Dreams

Last night had I had such vivid dreams I’m still pondering them.

One involved a long journey through a long and freezing cold river – which I navigated, alternately, by swimming and running across ice before finally reaching a land mass where I was promptly rescued via helicopter by an outspoken kidnapping survivor and advocate for women’s rights whose face was such an immense comfort to me I was willing to drop back to the ground temporarily when the wire to which I was clinging approached a power line, knowing that she would ensure I would be retrieved. And I was. After my rescue, I attended a celebratory party I could hardly force myself to leave, so encouraging and heavenly was the feeling of being surrounded by people who I felt – in contrast to so many media stars today – genuinely cared about mankind and, therefore, my well-being. I sat down and worked on a puzzle that was peculiar for the way its pieces – rather than having been cut with precision from some sort of rigid cardboard or wood – were made of pliable, clay-like material and were so few in number it hardly looked like they could fill the puzzle’s extents. To me, this felt like a hint at the way God’s grace can mold any of our lives to work in His plan, but that there do seem to need to be more people who give their lives over to Him, and do so more wholeheartedly, working on the condition of their respective hearts and taking action in the world when needed.
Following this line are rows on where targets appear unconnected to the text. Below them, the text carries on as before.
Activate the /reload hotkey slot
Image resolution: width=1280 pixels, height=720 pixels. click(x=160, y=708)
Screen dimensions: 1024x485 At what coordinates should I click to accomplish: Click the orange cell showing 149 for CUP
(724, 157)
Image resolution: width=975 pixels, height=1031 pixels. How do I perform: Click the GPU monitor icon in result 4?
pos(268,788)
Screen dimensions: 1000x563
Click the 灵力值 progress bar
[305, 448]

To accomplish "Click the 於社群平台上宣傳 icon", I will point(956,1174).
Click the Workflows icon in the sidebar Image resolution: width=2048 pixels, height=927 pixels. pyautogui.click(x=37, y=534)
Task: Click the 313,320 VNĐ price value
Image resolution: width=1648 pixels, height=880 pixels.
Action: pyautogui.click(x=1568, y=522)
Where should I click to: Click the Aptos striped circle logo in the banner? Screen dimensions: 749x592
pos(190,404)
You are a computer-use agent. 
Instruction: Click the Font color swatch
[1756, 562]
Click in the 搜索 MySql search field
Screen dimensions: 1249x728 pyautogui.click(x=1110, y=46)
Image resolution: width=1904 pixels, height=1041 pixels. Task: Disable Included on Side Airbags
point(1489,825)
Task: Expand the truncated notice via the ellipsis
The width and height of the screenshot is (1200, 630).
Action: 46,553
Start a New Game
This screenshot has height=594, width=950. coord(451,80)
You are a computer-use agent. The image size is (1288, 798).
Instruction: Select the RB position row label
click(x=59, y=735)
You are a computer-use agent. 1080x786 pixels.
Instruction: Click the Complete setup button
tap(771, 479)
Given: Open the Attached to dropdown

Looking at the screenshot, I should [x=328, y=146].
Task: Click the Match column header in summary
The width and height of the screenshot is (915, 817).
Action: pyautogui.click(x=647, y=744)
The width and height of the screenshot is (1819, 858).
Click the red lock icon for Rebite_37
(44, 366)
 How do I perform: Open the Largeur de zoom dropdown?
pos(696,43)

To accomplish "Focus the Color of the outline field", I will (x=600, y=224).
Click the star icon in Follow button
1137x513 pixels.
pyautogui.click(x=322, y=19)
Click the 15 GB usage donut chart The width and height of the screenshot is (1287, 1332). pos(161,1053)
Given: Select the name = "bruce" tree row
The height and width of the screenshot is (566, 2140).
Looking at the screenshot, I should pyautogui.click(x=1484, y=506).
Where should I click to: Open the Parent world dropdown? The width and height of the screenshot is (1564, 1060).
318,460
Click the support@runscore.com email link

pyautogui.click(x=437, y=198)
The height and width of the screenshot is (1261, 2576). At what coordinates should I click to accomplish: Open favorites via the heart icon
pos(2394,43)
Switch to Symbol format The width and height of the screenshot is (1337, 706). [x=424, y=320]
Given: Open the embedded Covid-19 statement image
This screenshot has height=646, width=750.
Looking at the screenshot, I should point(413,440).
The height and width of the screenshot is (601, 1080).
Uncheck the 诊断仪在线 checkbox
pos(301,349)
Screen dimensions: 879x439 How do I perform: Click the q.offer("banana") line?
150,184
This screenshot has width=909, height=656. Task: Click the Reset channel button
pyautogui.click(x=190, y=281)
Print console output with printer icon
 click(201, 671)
Later, I dreamed I had a roommate who, after I’d prepared a cup of tea for myself just the way I wanted it, spilled this onto the floor on purpose for seemingly no other purpose than to cause agitation. Angry, I retreated to another room and prayed about what to do, having expected the answer would be to confront this person but feeling specifically guided to refrain from doing so. Why? I wondered. This is so unfair. Certainly I should say something. But I did not feel I had permission to proceed and forced myself to obey.

Then I woke up.

I should have known, of course. Nothing good comes of anger and, while I’m trying to do a better job of doing a heart check before taking action generally (I need to get better about this), I believe it’s true that anytime one is behaving out of a feeling of being “triggered,” or, emotionally comprimised, whatever moves they make, while redeemable, seem to be unadvisable in the moment.

I recognize it is no longer en vogue to say that anything but physical violence has left one feeling unsafe, but I’ve been working through feelings, lately, of feeling unsafe anytime I see a reference to one or another TV news anchor who’s seemed so intent on preventing the women’s movement in corporate journalism from being healed fully. How is it that these are some of the world’s most prominent voices?, I wonder.

But I’ve felt reminded lately of guidance I heard years ago from a preacher I love who recommended watching a television personality on mute before deciding whether or not to listen to what they have to say. If they are enraged, for example, it’s most important to listen to one’s heart, but it may be wise simply to tune out in favor of calmer messages.

I’m so grateful for my dream-reminder of how essential it is to remember how distorting emotions can be to my judgment but, too, for affirmation of where I feel most comfortable turning for human connection – perhaps for the same reason.